Requirements:
Copy out the entries below verbatim, starting at the line containing "Where should I click to: Open the graph" and continuing through the line containing "Open the AT", with both of those lines included.

Material for this task:
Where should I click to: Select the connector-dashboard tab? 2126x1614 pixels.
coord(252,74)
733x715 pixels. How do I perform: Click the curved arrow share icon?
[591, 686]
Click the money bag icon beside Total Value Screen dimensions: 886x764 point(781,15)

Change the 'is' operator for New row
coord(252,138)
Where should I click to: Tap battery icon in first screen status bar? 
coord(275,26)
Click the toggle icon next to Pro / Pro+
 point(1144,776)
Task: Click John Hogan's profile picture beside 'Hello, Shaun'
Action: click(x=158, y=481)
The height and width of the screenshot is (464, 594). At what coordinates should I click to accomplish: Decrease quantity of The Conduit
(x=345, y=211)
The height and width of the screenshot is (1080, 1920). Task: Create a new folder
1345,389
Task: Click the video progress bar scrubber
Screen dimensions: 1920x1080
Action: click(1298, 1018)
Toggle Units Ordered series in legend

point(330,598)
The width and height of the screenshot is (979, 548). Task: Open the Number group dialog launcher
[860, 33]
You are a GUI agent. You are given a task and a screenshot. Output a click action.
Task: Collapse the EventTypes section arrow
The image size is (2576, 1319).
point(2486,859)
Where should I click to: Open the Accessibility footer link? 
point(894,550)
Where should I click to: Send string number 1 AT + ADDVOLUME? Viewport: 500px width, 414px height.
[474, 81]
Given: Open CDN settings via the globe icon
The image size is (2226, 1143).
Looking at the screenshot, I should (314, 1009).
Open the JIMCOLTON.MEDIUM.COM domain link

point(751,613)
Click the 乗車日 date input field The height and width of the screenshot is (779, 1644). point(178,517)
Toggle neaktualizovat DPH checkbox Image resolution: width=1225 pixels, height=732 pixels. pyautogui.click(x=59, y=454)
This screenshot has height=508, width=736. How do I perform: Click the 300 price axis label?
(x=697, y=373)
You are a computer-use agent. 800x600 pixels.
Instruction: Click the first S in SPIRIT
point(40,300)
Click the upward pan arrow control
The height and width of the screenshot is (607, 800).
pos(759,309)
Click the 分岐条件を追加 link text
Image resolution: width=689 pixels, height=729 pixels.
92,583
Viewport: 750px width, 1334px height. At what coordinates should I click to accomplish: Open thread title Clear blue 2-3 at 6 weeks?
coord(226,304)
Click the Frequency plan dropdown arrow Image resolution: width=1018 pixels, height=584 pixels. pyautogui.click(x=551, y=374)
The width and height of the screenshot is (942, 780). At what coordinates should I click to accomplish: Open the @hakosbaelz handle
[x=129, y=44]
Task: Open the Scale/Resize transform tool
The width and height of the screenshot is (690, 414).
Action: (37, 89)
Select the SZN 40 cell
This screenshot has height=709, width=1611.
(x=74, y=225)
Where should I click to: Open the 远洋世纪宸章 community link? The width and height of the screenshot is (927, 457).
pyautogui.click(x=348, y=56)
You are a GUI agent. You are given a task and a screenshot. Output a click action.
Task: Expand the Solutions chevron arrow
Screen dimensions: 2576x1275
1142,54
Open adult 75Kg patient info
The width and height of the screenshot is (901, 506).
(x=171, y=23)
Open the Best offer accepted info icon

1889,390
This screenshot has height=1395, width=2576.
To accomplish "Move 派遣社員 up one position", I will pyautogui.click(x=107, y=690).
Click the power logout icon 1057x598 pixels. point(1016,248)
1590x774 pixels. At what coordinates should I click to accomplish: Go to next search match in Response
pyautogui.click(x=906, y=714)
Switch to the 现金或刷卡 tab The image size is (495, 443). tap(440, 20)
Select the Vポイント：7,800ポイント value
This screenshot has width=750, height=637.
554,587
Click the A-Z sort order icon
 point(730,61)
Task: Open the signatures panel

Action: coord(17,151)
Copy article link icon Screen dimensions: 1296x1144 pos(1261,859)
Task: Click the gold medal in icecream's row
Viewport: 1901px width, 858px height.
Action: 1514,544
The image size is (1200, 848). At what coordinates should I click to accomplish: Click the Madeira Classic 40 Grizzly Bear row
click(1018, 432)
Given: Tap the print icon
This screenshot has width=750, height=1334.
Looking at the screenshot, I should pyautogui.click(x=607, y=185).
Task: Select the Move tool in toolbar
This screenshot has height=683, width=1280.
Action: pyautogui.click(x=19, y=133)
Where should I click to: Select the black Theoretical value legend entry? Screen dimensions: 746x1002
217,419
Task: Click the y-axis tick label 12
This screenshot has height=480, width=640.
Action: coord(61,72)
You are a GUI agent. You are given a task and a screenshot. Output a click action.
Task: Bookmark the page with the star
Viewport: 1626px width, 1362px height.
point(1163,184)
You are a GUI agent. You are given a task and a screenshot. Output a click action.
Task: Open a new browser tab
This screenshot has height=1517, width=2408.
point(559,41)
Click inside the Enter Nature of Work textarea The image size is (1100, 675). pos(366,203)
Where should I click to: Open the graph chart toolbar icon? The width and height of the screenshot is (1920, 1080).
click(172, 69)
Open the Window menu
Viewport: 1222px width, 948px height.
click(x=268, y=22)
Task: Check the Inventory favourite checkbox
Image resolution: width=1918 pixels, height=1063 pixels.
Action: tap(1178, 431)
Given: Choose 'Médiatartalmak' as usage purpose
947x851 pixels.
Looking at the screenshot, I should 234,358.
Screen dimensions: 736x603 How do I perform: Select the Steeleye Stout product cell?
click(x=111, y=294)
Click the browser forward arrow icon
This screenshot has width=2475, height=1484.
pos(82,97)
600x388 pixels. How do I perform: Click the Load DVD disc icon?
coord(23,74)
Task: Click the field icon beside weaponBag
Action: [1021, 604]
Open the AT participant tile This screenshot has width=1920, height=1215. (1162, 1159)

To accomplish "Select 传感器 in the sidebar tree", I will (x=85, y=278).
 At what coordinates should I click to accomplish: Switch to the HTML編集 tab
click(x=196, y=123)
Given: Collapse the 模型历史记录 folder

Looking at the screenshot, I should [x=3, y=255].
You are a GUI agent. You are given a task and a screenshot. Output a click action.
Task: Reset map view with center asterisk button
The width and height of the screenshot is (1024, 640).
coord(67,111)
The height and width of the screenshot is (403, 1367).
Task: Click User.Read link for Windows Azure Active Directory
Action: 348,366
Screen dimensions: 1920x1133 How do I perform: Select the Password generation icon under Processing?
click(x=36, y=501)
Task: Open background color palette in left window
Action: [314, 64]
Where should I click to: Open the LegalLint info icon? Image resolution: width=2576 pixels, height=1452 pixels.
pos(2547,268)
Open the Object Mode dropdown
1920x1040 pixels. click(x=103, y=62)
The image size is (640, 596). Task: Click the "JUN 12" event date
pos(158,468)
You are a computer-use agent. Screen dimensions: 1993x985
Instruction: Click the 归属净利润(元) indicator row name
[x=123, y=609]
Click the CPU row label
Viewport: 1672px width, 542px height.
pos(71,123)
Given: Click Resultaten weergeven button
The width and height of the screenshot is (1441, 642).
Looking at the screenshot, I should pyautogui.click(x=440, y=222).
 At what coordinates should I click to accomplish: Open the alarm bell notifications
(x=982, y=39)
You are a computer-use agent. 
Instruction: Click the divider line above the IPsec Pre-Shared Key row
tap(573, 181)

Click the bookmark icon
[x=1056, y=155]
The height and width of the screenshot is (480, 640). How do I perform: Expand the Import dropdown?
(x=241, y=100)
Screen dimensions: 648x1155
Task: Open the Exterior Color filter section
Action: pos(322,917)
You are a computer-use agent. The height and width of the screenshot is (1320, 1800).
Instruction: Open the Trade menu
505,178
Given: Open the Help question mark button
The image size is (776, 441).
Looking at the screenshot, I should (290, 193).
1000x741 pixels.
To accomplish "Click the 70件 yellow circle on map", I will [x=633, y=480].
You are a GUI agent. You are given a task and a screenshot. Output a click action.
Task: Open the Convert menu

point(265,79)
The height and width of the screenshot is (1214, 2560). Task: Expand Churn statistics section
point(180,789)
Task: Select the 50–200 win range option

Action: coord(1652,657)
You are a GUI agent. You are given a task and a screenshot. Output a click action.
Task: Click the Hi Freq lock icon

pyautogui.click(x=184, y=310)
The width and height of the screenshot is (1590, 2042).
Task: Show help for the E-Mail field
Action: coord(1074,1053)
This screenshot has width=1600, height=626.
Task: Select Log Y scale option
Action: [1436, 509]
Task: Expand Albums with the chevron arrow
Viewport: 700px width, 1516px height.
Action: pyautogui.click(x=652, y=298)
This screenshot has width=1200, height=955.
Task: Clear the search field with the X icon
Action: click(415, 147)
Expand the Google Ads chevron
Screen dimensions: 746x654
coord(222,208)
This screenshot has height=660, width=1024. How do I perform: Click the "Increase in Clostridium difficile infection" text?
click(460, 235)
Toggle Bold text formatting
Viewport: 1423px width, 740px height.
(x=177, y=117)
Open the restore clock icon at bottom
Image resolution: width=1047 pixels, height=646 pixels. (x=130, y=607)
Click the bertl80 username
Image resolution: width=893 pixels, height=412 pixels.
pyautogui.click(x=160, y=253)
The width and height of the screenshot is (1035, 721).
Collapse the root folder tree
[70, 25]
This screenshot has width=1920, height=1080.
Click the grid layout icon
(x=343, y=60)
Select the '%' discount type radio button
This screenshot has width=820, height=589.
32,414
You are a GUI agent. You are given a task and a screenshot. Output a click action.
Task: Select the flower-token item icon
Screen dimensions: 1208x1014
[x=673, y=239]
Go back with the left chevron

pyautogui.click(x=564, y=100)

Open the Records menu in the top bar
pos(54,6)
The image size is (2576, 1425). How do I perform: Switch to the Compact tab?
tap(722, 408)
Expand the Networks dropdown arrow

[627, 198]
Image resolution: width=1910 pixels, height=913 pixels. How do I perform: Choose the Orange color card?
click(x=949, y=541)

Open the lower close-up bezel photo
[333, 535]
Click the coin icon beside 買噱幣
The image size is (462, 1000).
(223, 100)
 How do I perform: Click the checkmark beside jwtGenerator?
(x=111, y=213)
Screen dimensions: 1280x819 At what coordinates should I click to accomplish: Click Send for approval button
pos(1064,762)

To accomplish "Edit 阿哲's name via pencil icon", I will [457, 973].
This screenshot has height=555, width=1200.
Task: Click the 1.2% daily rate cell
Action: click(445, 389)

Solution for this exercise:
Where should I click to: Open the graph chart toolbar icon? The width and height of the screenshot is (1920, 1080).
click(172, 69)
Open the Window menu
Viewport: 1222px width, 948px height.
click(x=268, y=22)
Task: Check the Inventory favourite checkbox
Image resolution: width=1918 pixels, height=1063 pixels.
Action: tap(1178, 431)
Given: Choose 'Médiatartalmak' as usage purpose
947x851 pixels.
Looking at the screenshot, I should 234,358.
Screen dimensions: 736x603 How do I perform: Select the Steeleye Stout product cell?
click(x=111, y=294)
Click the browser forward arrow icon
This screenshot has width=2475, height=1484.
pos(82,97)
600x388 pixels. How do I perform: Click the Load DVD disc icon?
coord(23,74)
Task: Click the field icon beside weaponBag
Action: [1021, 604]
Open the AT participant tile This screenshot has width=1920, height=1215. (1162, 1159)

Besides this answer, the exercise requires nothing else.